* [Information provided]
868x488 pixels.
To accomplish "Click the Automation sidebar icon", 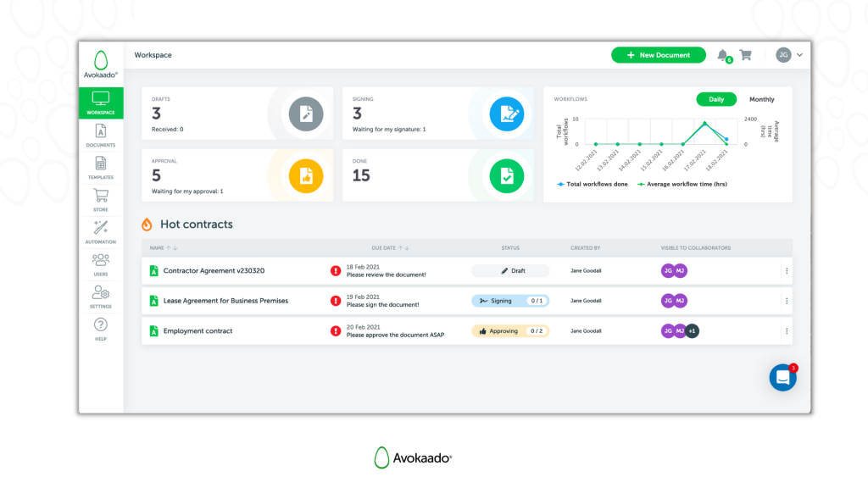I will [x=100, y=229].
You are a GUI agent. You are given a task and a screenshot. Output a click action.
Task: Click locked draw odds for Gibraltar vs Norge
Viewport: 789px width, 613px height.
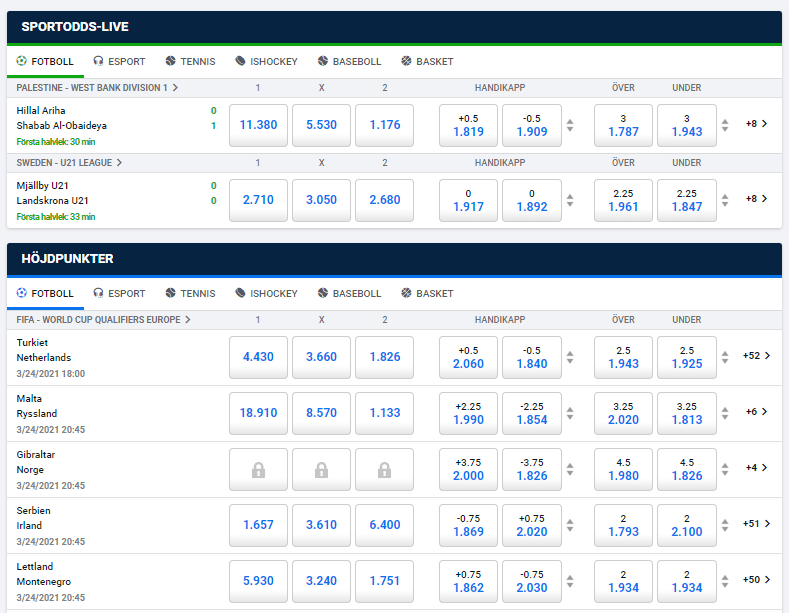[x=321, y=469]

* [Directions for this task]
With all pictures omitted, return exactly the lines from the one containing "Task: Click locked" through the end of the entries above.

* [Written solution]
Task: Click locked draw odds for Gibraltar vs Norge
Viewport: 789px width, 613px height.
[x=321, y=469]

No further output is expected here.